_TASK DESCRIPTION_
Could you set down exactly the lines in the records below between the line holding "You are a computer-use agent. The" and the line holding "You are a computer-use agent. 1080x639", inclusive?

BEGIN SUPPLIED INFORMATION

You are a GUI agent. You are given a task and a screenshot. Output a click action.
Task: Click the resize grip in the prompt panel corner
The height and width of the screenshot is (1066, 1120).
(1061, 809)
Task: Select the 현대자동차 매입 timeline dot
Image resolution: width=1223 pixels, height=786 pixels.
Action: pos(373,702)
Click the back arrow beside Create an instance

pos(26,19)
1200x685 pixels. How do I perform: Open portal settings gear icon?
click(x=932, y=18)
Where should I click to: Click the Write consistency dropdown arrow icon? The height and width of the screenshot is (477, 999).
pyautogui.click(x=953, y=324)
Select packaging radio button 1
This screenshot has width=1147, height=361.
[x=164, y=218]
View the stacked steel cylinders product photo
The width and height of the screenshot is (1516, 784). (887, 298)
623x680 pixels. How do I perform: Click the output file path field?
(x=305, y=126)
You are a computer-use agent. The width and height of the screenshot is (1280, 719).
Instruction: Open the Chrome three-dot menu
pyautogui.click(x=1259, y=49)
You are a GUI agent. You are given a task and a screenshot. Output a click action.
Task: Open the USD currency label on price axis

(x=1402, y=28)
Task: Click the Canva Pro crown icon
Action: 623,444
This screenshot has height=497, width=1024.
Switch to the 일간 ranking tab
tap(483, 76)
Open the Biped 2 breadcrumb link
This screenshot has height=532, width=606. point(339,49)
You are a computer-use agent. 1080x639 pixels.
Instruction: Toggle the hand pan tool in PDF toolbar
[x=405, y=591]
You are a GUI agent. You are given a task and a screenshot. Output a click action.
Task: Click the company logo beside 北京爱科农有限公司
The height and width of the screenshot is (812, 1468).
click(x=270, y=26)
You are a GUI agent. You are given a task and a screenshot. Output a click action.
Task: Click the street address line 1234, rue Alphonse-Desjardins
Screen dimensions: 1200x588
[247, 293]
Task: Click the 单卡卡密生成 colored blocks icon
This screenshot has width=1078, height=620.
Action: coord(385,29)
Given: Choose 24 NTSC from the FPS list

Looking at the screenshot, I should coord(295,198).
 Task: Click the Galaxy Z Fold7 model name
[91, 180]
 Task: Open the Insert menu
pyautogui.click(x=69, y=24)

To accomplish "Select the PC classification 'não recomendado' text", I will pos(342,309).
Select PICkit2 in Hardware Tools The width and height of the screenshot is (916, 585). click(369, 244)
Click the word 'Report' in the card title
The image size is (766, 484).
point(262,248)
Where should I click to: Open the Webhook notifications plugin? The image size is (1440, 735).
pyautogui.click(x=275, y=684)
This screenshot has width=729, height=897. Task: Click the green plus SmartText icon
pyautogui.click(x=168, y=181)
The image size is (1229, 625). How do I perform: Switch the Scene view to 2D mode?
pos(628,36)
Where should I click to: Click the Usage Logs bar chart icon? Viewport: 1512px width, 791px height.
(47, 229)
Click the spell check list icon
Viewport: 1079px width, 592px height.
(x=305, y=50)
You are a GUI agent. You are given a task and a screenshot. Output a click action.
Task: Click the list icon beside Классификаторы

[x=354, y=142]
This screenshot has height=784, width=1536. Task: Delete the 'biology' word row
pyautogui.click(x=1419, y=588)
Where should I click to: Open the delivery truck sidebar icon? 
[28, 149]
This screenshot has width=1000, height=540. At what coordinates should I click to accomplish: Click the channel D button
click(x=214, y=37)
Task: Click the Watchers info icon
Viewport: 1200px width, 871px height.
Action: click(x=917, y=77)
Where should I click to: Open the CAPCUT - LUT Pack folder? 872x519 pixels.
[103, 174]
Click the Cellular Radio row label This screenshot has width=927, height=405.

END SUPPLIED INFORMATION

_RESULT_
You are a computer-use agent. The width and height of the screenshot is (1280, 719).
Instruction: Open the Chrome three-dot menu
pyautogui.click(x=1259, y=49)
You are a GUI agent. You are given a task and a screenshot. Output a click action.
Task: Open the USD currency label on price axis

(x=1402, y=28)
Task: Click the Canva Pro crown icon
Action: 623,444
This screenshot has height=497, width=1024.
Switch to the 일간 ranking tab
tap(483, 76)
Open the Biped 2 breadcrumb link
This screenshot has height=532, width=606. point(339,49)
You are a computer-use agent. 1080x639 pixels.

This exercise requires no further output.